▶ Data under study
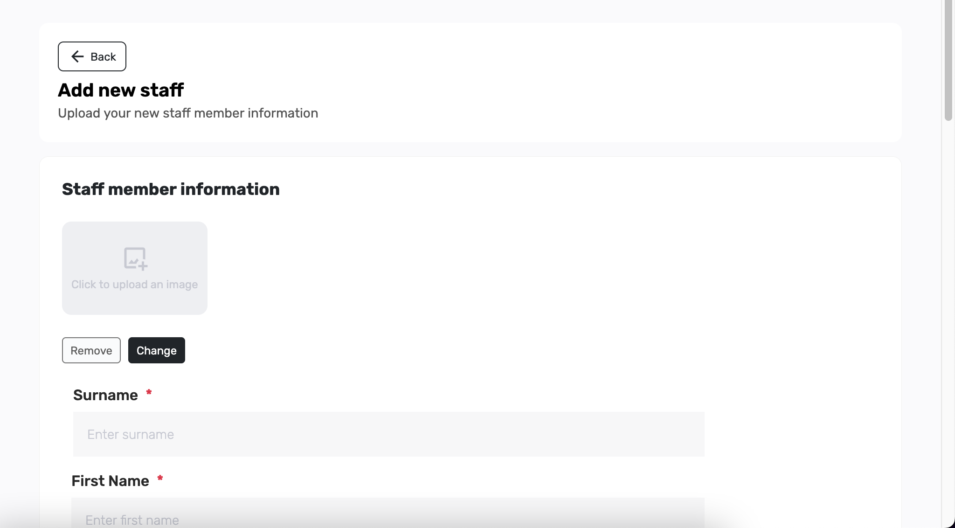The image size is (955, 528).
Task: Click the scrollbar track below the thumb
Action: pos(948,322)
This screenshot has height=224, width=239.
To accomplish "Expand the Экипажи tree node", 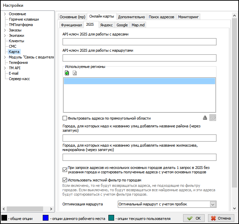I will pos(5,35).
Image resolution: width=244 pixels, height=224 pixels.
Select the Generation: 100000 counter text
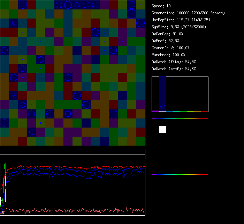tap(188, 13)
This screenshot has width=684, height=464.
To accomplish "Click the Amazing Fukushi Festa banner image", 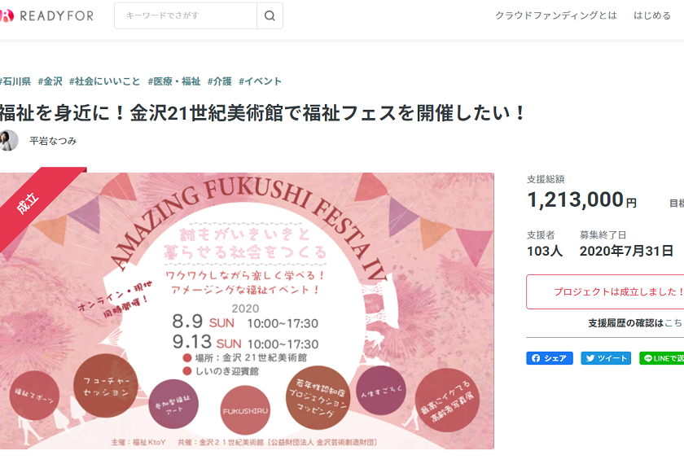I will [247, 310].
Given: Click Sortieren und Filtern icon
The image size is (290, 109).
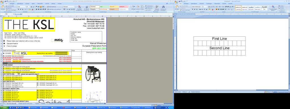Looking at the screenshot, I should pyautogui.click(x=157, y=8).
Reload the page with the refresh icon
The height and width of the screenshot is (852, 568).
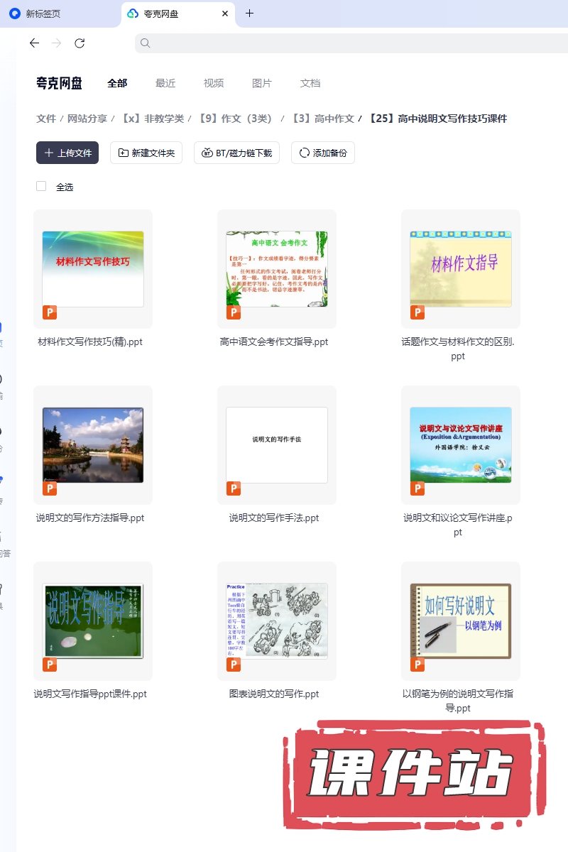click(80, 43)
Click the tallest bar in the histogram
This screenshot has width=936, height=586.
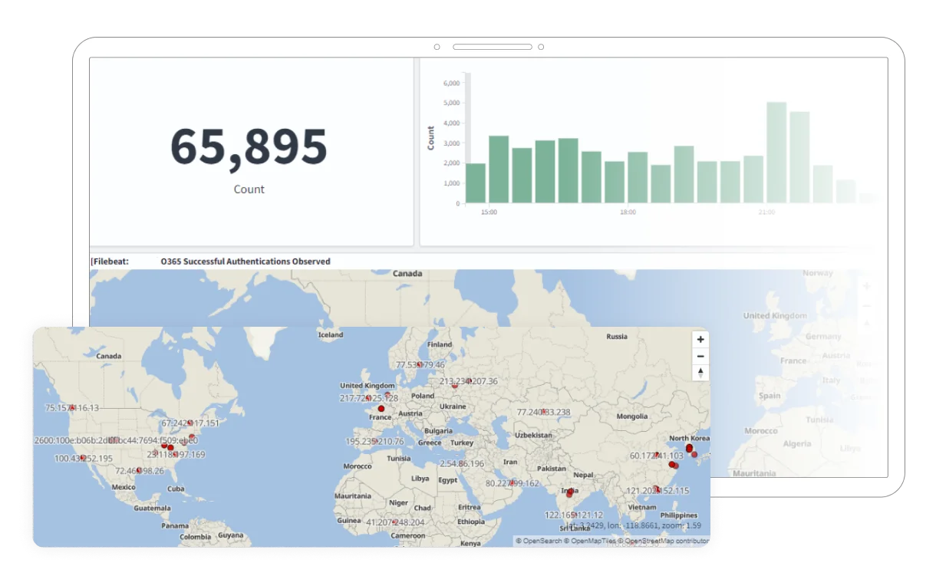point(776,153)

▶ What is needed
Check each line above for the string "icon" and copy those that have it.

▶ Expected answer
Given: Click Sortieren und Filtern icon
Reload the page with the refresh icon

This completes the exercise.